What is expected
Drop the pictures, then extract the listing word for word.

Data for processing
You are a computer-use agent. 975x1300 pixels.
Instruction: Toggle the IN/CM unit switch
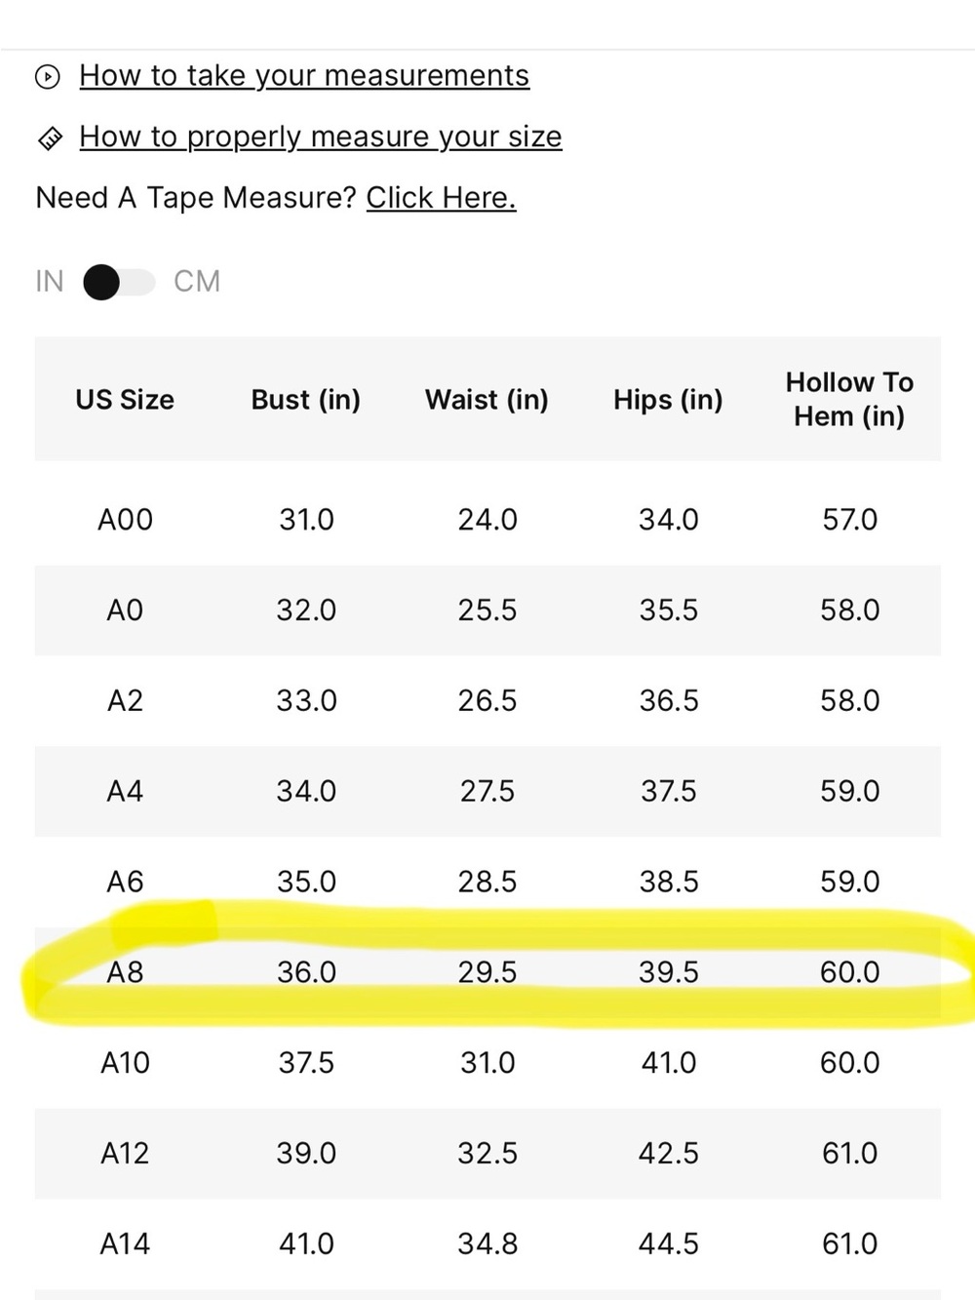coord(119,283)
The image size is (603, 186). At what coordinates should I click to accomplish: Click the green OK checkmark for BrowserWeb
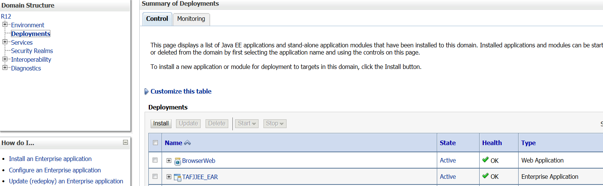pyautogui.click(x=485, y=160)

Reply
You are a computer-use agent. 975x1300 pixels.
Instruction: Toggle the IN/CM unit switch
coord(119,283)
The image size is (603, 186). At what coordinates should I click to accomplish: Click the green OK checkmark for BrowserWeb
pyautogui.click(x=485, y=160)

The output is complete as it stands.